There are giant care management-type organizations like Optum and Magellan Healthcare out there, but the scope and focus of their business models are broader than “seniors looking to age in place.”

In contrast, the dedicated geriatric care management entities that intersect with home care are usually made up of a small but powerful group of trained gatekeepers, some of whom frequently have nursing backgrounds. Sometimes, a top geriatric care management business in a geographic market can even be a single senior care expert.

In addition to independent practices, care managers can also be found in hospitals, primary care offices, social service agencies and insurance companies. Overall, the number of care managers practicing in the United States appears to be on the rise, in particular in area agencies on aging (AAAs) as part of Medicaid home- and community-based services (HCBS) waiver programs, according to the American Society on Aging.

“It’s very rare when you get huge, huge care management businesses,” the same CEO told me. “These are all small consultant-like businesses. But if you think about what they’re doing, they’re moving around potentially $5 million to $10 million worth of home care every year.”

Kunu Kaushal, the founder and CEO of Senior Solutions Home, knew care management — or care coordination — was an essential part of home care success when he launched his Brentwood, Tennessee-based business about 11 years ago.

“There was a clear understanding of what geriatric care management does out in the community as a very formal service,” Kashual told me.

In home care, full-fledged care management service lines with dedicated professionals on staff aren’t inherently profitable by themselves. In his experience, care management lines are normally loss leaders or barely inch across the break-even mark, Kaushal noted.

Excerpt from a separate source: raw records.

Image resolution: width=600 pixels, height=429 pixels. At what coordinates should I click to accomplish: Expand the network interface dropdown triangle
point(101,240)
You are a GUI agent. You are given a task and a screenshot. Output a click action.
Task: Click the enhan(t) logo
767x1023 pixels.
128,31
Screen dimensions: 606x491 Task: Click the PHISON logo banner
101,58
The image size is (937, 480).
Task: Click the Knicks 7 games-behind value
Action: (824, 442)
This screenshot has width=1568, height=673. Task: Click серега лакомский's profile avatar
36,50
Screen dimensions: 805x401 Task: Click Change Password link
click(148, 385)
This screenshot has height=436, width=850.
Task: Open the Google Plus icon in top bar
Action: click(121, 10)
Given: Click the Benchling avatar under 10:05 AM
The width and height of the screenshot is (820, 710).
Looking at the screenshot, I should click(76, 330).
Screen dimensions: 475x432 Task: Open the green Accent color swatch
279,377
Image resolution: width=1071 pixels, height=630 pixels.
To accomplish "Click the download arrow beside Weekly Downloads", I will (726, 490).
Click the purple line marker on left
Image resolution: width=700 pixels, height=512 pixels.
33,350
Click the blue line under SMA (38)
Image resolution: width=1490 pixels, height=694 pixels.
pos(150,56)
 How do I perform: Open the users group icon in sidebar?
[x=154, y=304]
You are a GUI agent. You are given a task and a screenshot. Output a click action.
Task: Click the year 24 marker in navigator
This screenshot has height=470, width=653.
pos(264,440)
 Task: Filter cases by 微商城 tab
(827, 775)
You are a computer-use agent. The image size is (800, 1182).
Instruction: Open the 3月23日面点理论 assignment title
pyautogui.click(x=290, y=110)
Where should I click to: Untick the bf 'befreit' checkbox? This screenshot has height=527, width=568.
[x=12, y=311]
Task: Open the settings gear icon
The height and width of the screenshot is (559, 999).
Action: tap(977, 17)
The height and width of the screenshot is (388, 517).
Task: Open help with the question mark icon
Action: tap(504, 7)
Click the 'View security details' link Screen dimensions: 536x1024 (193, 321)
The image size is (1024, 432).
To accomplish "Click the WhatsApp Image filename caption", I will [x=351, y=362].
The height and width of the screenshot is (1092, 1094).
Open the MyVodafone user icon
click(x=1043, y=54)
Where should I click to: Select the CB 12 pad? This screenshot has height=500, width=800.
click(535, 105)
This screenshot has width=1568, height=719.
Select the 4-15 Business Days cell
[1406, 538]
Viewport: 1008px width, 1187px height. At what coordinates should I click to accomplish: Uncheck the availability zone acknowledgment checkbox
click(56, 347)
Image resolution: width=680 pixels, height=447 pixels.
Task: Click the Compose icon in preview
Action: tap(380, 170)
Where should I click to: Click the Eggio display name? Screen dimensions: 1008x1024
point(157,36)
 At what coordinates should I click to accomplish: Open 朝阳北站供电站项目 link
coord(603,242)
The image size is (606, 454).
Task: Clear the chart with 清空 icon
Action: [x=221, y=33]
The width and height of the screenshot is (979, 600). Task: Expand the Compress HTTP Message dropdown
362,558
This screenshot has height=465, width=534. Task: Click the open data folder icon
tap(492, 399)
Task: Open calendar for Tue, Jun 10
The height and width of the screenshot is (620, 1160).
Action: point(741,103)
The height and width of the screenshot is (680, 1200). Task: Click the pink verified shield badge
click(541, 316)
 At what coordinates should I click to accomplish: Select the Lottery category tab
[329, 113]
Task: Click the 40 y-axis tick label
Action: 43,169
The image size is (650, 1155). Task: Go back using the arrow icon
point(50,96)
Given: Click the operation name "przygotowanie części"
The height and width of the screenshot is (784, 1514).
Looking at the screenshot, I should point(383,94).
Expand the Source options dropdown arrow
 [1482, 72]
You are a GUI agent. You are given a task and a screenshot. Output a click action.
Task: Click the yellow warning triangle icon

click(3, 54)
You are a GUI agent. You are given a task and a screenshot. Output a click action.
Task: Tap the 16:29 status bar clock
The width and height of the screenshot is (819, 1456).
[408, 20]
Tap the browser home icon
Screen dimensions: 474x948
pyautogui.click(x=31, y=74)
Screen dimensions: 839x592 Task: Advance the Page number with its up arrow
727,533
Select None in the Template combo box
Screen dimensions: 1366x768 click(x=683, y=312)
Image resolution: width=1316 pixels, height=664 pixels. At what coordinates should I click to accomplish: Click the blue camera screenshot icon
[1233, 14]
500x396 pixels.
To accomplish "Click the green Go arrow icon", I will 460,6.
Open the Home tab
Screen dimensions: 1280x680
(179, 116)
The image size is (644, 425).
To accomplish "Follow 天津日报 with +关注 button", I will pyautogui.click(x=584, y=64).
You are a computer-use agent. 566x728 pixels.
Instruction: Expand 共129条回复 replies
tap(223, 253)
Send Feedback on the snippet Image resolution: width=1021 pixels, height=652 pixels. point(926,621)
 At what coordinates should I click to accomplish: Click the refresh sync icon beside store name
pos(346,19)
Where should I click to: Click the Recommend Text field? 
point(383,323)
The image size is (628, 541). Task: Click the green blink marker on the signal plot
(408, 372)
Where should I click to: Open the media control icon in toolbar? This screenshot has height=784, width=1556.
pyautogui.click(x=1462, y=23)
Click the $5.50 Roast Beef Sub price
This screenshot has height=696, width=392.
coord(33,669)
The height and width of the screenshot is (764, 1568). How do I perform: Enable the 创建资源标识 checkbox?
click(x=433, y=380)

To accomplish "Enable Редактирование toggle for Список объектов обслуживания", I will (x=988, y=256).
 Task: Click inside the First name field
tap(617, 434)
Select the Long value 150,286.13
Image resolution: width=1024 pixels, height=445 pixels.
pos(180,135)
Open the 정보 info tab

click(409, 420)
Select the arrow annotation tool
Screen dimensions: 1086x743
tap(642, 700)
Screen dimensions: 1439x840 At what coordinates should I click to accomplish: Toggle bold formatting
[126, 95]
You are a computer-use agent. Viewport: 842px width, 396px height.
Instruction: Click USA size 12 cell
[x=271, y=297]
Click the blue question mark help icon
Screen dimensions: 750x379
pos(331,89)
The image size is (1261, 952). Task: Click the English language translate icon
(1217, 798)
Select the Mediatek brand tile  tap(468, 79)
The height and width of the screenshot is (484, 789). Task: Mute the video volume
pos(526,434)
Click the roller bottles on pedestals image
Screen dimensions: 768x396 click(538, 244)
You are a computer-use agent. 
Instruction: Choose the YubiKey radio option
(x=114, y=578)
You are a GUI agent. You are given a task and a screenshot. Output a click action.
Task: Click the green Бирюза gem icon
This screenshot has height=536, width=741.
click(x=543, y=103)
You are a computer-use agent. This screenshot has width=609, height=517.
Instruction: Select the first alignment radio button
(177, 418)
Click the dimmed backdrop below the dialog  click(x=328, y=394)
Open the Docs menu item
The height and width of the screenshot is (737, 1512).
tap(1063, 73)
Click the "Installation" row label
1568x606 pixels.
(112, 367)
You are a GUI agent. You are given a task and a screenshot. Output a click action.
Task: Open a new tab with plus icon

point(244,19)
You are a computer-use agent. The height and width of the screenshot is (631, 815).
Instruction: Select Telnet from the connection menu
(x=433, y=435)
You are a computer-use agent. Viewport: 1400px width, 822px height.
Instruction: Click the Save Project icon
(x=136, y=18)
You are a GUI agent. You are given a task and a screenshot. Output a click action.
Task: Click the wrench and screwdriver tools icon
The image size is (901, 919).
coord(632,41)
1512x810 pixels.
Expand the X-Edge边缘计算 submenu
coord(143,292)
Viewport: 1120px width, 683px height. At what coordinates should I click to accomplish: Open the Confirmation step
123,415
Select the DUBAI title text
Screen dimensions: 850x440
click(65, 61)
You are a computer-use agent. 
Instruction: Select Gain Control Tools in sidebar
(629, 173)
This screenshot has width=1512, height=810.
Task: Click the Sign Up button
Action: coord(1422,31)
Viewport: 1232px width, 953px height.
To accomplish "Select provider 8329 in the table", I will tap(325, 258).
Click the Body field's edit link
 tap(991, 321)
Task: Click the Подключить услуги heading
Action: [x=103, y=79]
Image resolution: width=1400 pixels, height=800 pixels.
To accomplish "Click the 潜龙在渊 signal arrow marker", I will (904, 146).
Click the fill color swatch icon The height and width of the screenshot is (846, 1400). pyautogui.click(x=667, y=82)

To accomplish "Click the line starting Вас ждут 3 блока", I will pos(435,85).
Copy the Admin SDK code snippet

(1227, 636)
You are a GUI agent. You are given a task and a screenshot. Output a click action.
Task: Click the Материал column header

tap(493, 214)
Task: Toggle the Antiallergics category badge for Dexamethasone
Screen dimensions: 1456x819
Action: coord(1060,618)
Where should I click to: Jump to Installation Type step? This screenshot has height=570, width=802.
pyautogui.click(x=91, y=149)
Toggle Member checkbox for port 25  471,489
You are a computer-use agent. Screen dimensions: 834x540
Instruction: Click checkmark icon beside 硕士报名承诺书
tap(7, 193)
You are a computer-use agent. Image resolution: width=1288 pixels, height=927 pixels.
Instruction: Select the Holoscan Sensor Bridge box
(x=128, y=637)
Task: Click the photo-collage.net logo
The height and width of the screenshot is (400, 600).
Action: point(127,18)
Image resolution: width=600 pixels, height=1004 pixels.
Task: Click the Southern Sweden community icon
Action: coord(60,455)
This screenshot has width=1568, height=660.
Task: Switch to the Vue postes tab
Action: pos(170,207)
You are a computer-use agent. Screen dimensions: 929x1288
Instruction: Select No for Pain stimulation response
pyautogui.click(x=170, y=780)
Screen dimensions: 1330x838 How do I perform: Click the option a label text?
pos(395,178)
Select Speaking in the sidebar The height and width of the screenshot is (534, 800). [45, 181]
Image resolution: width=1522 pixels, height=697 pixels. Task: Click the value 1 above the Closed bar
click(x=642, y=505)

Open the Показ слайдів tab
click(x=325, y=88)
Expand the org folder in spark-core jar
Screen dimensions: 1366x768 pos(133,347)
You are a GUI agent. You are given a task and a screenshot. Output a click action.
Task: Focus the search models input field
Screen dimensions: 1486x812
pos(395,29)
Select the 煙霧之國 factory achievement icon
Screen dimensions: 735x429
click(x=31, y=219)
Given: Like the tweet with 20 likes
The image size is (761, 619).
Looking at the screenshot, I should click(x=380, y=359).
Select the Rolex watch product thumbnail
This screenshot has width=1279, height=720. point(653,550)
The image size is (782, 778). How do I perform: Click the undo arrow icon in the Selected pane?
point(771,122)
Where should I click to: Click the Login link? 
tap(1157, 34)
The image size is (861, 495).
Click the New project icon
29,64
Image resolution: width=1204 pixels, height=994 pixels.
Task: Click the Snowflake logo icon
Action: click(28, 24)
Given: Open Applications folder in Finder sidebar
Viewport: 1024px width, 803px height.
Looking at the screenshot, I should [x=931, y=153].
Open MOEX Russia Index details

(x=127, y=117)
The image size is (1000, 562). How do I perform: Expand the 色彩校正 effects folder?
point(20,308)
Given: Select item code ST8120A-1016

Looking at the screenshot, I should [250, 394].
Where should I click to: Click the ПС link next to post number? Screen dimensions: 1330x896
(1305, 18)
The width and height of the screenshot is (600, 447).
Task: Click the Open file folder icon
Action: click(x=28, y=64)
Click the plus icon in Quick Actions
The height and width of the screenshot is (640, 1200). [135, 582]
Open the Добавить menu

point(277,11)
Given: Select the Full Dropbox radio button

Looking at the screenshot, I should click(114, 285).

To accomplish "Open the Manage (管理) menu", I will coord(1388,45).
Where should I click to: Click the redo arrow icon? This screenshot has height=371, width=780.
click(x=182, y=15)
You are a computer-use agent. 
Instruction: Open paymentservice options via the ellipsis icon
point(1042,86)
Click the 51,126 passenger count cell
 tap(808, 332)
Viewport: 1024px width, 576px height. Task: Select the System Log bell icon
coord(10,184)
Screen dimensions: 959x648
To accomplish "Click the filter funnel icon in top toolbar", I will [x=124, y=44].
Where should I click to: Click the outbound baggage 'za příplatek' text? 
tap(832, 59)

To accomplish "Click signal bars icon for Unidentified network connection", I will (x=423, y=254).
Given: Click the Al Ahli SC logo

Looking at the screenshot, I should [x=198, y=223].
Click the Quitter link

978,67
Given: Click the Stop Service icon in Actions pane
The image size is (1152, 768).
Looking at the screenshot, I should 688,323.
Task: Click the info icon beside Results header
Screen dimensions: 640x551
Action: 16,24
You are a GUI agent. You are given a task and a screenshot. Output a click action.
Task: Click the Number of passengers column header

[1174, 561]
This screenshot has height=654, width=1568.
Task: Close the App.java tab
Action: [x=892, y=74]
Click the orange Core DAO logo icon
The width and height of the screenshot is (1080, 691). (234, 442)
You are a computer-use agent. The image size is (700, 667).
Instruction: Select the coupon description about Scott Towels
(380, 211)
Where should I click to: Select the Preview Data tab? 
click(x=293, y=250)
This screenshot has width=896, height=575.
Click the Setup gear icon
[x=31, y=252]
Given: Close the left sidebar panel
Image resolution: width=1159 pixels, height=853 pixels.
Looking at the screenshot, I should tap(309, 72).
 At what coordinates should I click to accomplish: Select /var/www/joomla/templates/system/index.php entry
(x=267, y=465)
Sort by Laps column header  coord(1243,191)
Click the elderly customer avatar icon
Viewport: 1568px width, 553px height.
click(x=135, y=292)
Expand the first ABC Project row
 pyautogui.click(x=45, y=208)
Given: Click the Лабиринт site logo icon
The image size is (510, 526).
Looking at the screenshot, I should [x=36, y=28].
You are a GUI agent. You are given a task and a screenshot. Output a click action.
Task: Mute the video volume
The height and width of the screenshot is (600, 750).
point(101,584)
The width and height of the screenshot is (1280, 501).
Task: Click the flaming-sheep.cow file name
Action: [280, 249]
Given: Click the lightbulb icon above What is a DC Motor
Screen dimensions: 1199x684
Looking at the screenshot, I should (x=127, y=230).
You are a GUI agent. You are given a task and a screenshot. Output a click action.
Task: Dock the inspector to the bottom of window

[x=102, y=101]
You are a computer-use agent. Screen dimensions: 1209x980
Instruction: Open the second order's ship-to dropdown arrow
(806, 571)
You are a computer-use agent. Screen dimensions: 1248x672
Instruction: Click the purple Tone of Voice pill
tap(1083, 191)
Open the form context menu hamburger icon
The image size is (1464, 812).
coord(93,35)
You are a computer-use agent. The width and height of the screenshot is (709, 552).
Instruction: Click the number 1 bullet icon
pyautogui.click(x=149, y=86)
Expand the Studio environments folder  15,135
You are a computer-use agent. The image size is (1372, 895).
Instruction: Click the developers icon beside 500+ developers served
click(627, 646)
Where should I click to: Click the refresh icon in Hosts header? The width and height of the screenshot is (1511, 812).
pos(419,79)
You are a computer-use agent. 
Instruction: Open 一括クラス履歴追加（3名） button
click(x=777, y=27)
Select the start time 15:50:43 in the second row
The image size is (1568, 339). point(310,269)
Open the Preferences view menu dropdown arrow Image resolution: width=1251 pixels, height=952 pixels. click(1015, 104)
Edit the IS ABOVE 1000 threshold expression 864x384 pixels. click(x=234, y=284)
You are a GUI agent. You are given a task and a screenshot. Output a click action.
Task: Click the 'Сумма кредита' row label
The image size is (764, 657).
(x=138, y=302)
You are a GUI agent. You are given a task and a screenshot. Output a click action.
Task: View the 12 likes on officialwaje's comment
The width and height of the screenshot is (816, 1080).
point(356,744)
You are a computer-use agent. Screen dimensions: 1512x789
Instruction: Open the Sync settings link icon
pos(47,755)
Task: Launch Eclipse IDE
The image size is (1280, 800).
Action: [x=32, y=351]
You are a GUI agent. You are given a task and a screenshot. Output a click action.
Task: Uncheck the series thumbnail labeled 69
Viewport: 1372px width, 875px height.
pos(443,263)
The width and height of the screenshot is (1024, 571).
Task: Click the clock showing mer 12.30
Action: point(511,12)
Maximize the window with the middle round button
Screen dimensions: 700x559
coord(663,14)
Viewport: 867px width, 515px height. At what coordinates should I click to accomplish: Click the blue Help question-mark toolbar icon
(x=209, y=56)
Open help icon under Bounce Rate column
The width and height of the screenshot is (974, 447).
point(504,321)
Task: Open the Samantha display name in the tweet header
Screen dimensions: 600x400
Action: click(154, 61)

Yet because of its ability to accelerate organic growth and find new clients, care management can have a multiplier effect on a home care provider’s bottom line. Kaushal — also the founder and advocate of the Independent Home Care Alliance — cited findings from a past study for context.

“A personal care company that had geriatric care management, either as a service or built in, they were typically 20% to 30% higher in revenues compared to those without it,” he explained. “The main reason is you had this geriatric care manager in house, and they were able to either get more hours from this client because they were able to explain all the needs and the challenges much more effectively, or they were able to take on more challenging clients because they had a professional on their team that the family felt comfortable with.”

The other home care CEO also emphasized that point.

A previous organization he worked for acquired a care management business in 2010 and saw its private-pay home care business grow “by double digits quarter after quarter for the next three years.”

‘Giving away services’ for free

From an M&A perspective, acquiring a care management business to boost organic growth can potentially be more affordable than purchasing a competing home care agency.

Despite the aforementioned advantages and recent dealmaking examples, some M&A experts aren’t noticing a clear uptick in care management transactions.

“Honestly, it’s not something that we are hearing one way or the other from clients who have been acquisitive. And as you know, we have been handling a lot of deals,” Les Levinson, the co-chair of the transactional health care practice at Robinson & Cole LLP, told me. “That’s not to say that it hasn’t gone into the mix of thinking as buyers are evaluating an acquisition opportunity.”

Beyond amplifying organic growth, geriatric care management lines can boost home care business another way: by monetizing a service an agency already offers.

In reality, most home care operators offer geriatric care management already, Kaushal said.

“There are … a majority of companies, through the nature of caregiving and just by being a personal care company, that are giving away care management,” he said. “A lot of care management is care coordination. It is understanding the individual. It is putting their care plan and care needs first, and then finding resources to solve it.”

As home care operators face staffing challenges and new costs associated with COVID-19, I believe the focus on “formalized” care management as a business will only increase moving forward.